**Your task**
From the line with "Batteries (1569, 88)" through the final line of the entries below, write out each line exactly and nothing else.

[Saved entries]
+++
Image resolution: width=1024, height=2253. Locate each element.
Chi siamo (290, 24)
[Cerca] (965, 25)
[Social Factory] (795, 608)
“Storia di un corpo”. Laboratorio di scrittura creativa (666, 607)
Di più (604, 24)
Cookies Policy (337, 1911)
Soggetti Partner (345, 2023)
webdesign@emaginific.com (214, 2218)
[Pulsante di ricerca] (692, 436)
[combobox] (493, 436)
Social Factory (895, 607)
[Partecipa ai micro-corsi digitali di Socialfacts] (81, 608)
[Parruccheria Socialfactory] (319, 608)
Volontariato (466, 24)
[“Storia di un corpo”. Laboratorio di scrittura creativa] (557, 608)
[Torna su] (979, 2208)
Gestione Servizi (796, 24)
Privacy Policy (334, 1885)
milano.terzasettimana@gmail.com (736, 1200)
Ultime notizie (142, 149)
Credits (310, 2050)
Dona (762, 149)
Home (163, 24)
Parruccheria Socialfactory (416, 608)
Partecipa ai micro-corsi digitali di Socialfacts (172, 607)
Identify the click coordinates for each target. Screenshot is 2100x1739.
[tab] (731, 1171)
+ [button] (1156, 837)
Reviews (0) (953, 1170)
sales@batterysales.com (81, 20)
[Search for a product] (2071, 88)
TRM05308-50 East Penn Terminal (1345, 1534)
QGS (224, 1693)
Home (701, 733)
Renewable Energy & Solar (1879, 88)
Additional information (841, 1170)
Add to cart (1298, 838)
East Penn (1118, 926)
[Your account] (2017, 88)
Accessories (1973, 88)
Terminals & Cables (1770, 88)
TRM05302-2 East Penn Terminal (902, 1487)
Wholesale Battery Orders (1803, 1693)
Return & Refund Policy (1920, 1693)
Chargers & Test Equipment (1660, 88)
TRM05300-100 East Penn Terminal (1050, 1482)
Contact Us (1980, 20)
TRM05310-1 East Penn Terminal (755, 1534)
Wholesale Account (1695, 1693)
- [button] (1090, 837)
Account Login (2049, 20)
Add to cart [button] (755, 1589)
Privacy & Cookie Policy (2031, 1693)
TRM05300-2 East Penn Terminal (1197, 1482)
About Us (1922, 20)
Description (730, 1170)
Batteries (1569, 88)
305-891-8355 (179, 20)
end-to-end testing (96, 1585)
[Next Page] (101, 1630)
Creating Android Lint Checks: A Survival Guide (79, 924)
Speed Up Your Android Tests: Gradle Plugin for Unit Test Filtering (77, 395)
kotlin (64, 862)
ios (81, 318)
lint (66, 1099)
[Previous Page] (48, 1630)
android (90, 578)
+++
**Exercise output**
Batteries (1569, 88)
305-891-8355 (179, 20)
end-to-end testing (96, 1585)
[Next Page] (101, 1630)
Creating Android Lint Checks: A Survival Guide (79, 924)
Speed Up Your Android Tests: Gradle Plugin for Unit Test Filtering (77, 395)
kotlin (64, 862)
ios (81, 318)
lint (66, 1099)
[Previous Page] (48, 1630)
android (90, 578)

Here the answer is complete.